Temps remain to be epic.


----------



## d1nky (Jun 29, 2013)

durvelle seems to be laughing a lot tonight.......


----------



## RCoon (Jun 29, 2013)

d1nky said:


> durvelle seems to be laughing a lot tonight.......



Also. Sweet. Ass. Rig, MoFo. I had no doubt you would make the damn rad fit whether it wanted to or not


----------



## d1nky (Jun 29, 2013)

RCoon said:


> Also. Sweet. Ass. Rig, MoFo.

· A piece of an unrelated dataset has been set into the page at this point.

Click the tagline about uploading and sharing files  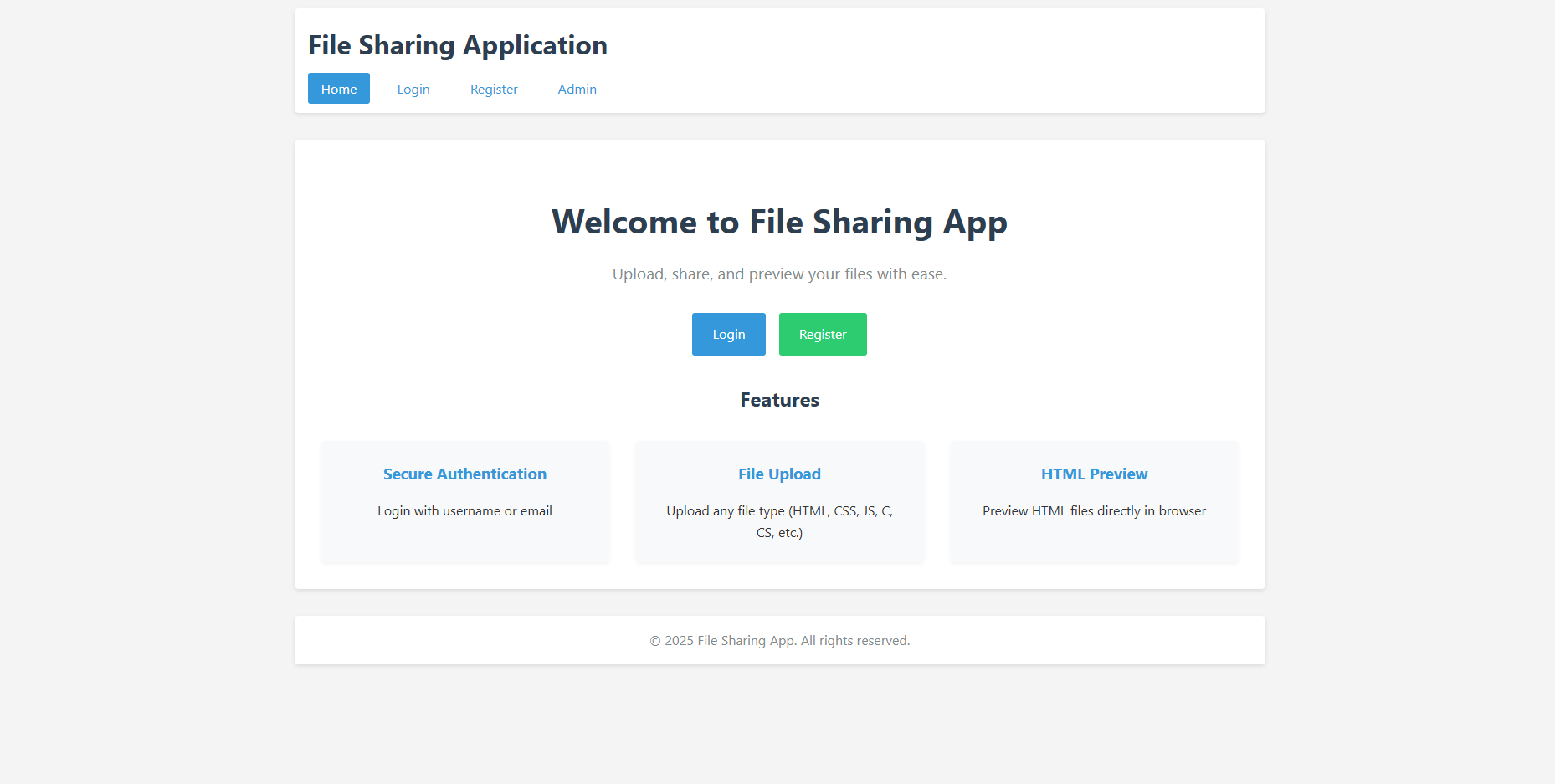pos(779,274)
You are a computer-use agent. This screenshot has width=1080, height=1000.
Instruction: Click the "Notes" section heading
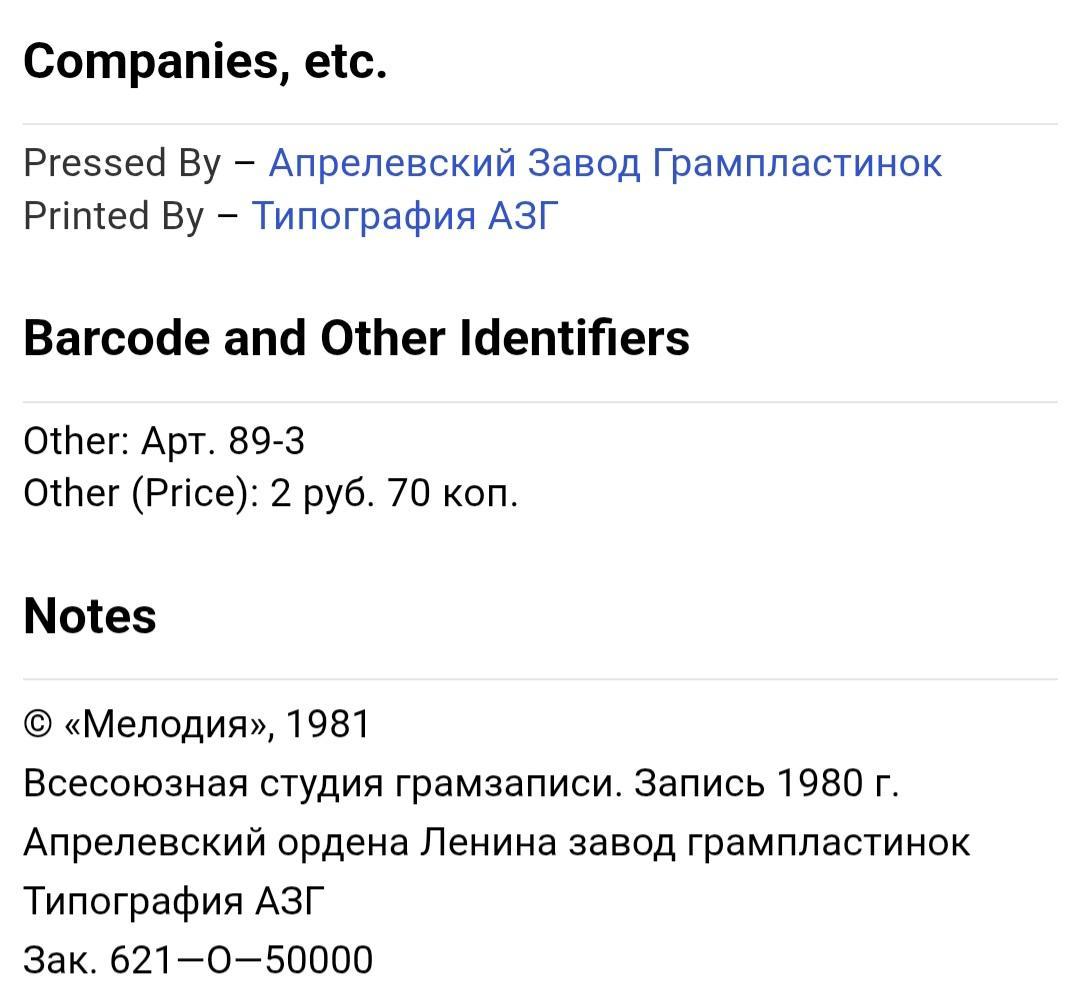90,615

I had no doubt you would make the damn rad fit whether it wanted to or not



yayyyyy thats what i been waiting for lol i think you need to focus on TPU a bit more than work or relationships 

i dont think id be able to get a full loop in here, id have to cut the bay corners out, have hose running pass my cards, already hose touching the vrm sink (vrm cooling lol)

i feel like we should shake hands to congratualte each other on watercooling... but theres some cool lil pic for that - 


now to find my max stable oc!


----------



## radrok (Jun 29, 2013)

d1nky said:


> how come the vrm mosfets are scattered everywhere? is that a nvidia thing or brand thing?









This is where VRM cooling is needed for GK110 

6+2 power delivery and it sucks.

When nvidia can cut on components they do it


----------



## d1nky (Jun 29, 2013)

does look weak tbh. 

well not all hardware is perfect i suppose. unlike my 7950 lol


----------



## Durvelle27 (Jun 29, 2013)

d1nky said:


> durvelle seems to be laughing a lot tonight.......



ik bud lol


What's the price tag for that watercooling gear


----------



## radrok (Jun 29, 2013)

My 6990s had beastly volterra VRMs, that's how you do a power delivery section on an high end card!


----------



## d1nky (Jun 29, 2013)

£140 xspc kit
£30 monsoon fittings
£10 1/2 red hose

£180 total or bit more including postage and what i paid for the sp120s

nearly a new card 

@radrok i just googled some vrm senctions and saw. massive chokes!


----------



## Durvelle27 (Jun 29, 2013)

d1nky said:


> £140 xspc kit
> £30 monsoon fittings
> £10 1/2 red hose
> 
> ...



so $300 USD

Guess i'm going water cooling when i get ny new card and CPU


----------



## d1nky (Jun 29, 2013)

i pay 20% tax, UK prices are higher on average compared to U.S

so maybe a bit less!


its definitely worth it, i went from a similar heatsink to that hyper. and i cant get this thing to sweat and its quite hot here atm. i may have to buy some corsiar AF140s if they sell them for better airflow across the vrm and socket. suppose thats what happens when ya do things unplanned lol


or does anyone want 4 sp120 quiets for 2 performance ones?!


----------



## Durvelle27 (Jun 29, 2013)

d1nky said:


> i pay 20% tax, UK prices are higher on average compared to U.S
> 
> so maybe a bit less!
> 
> ...



I need it as my Hyper 212+ is hendering my OCs


----------



## d1nky (Jun 29, 2013)

i been writing on here too much to get my highest yet!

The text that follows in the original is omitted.